En réalité, cette appréciation négative se
décline sur plusieurs modes en partant de la base industrielle pour
arriver à la direction stratégique de l'entreprise.
Sont dénoncés tour à tour :
- des délais excessifs de fabrication ;
- les rigidités du processus de conception ;
- et la lenteur des décisions stratégiques.
S'agissant des questions relatives à la production
, un
élément essentiel est de réduire les délais
s'écoulant entre les spécifications demandées par les
clients et la livraison des appareils. Les délais observés en
1994 sont rappelés dans le tableau ci-dessous.
Délais de livraison
|
A300/A310 |
A320 |
A319/A321 |
A330/A340 |
1994 |
16,5 |
15,5 |
12,5 |
17,5 |
Ces
délais importants apparaissaient en particulier plus
élevés que ceux supportés par les clients de Boeing qui
serait en mesure de livrer ses gros-porteurs et ses avions à couloir
unique en un an et 10 mois respectivement.
Or, l'objectif d'un raccourcissement de ces délais est une
priorité compte tenu de ses implications commerciales et
financières.
Objectifs de délais de livraison
|
A300/A310 |
A320 |
A319/A321 |
A330/A340 |
1996 |
12 |
9 |
9 |
12 |
2001 |
10 |
6 |
6 |
10 |
Les
objectifs fixés pour 1996 ont été atteints.
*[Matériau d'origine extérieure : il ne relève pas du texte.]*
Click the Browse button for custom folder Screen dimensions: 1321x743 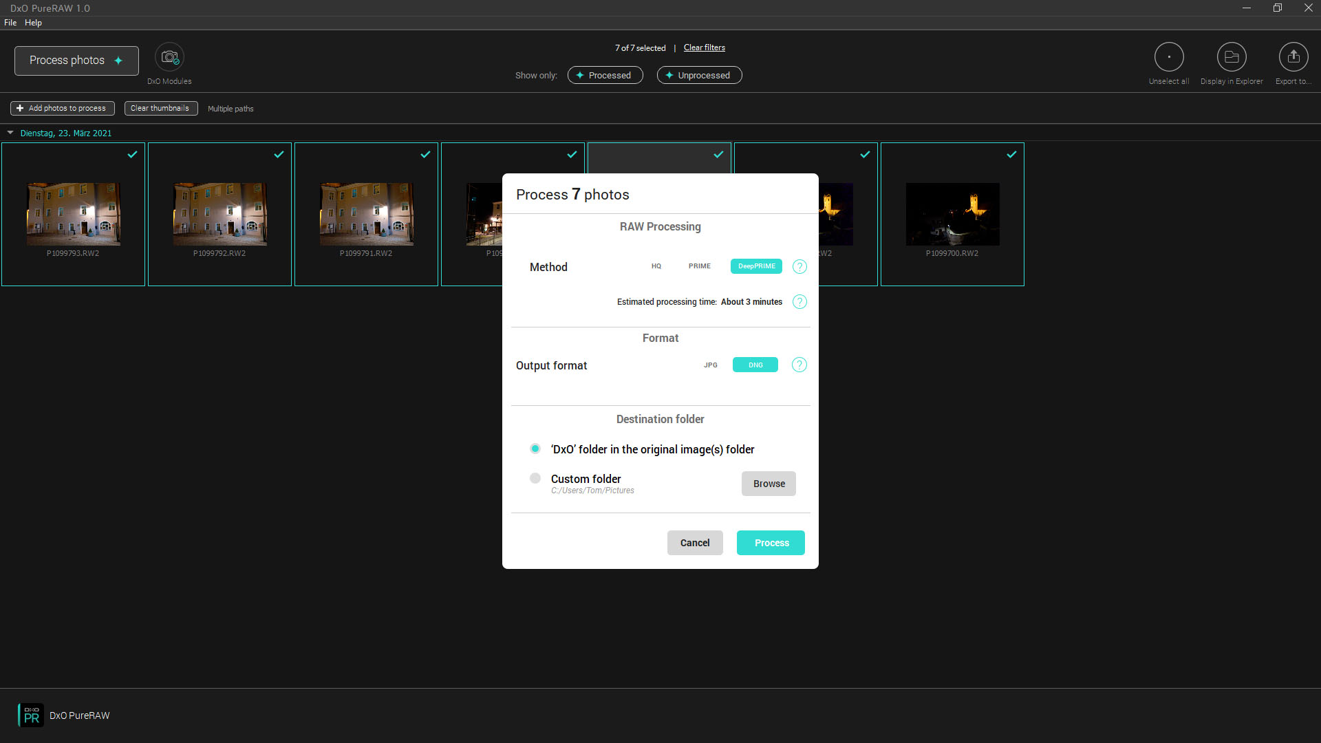click(769, 484)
Mais, en
dépit des efforts de rationalisation entrepris afin de rassembler en des
lieux spécifiques les ateliers d'assemblage, il n'est pas certain que
les contraintes résultant d'un partage de la production des
éléments des appareils du GIE permettent de satisfaire
aisément les conditions de succès dans la poursuite de cet
objectif.
Cette contrainte se traduit, on le sait, par un partage de la production entre
les partenaires.
Le partage industriel dans Airbus est censé procurer aux entreprises une
prestation financièrement équivalente à leurs poids dans
le consortium. Il est équilibré programme par programme et peut
conduire à des retours de sous-traitance.
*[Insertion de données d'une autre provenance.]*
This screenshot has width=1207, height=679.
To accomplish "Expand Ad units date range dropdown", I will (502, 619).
Il obéit à la répartition suivante.
Aérospatiale est responsable :
- de la conception générale des avions,
- de la pointe avant, cockpit inclus et avionique associée,
- des commandes de vol,
- de l'assemblage des A300/310, A330/340 et des A320,
- de l'aménagement intérieur des A330/340
- de la réalisation de tronçons dont la jonction ailes-fuselage,
- des mâts réacteur,
- des essais en vol,
- de la certification.
BAe est responsable de la fabrication des tronçons d'ailes.
Dasa est responsable :
- de tronçons de fuselage,
- de l'assemblage des ailes,
- de l'assemblage des A319/321,
- des dérives,
- des volets et spoilers,
- du cône arrière,
- de l'aménagement intérieur des A300/310 et A319/320/321
Casa est responsable :
- des portes,
- des empennages,
- du train d'atterrissage avant,
La spécialisation des tâches génère sans doute des
gains de productivité liés à une meilleure
technicité des équipes, une concentration des outillages
particulièrement coûteux, et au regroupement dans une
proximité immédiate des sous-traitants spécialisés.
Mais elle a des incidences importantes sur la localisation géographique
de la production du consortium.
On peut sans doute objecter que la société Boeing est
elle-même confrontée à la dispersion géographique de
ses lieux de production et de ses sources d'approvisionnement.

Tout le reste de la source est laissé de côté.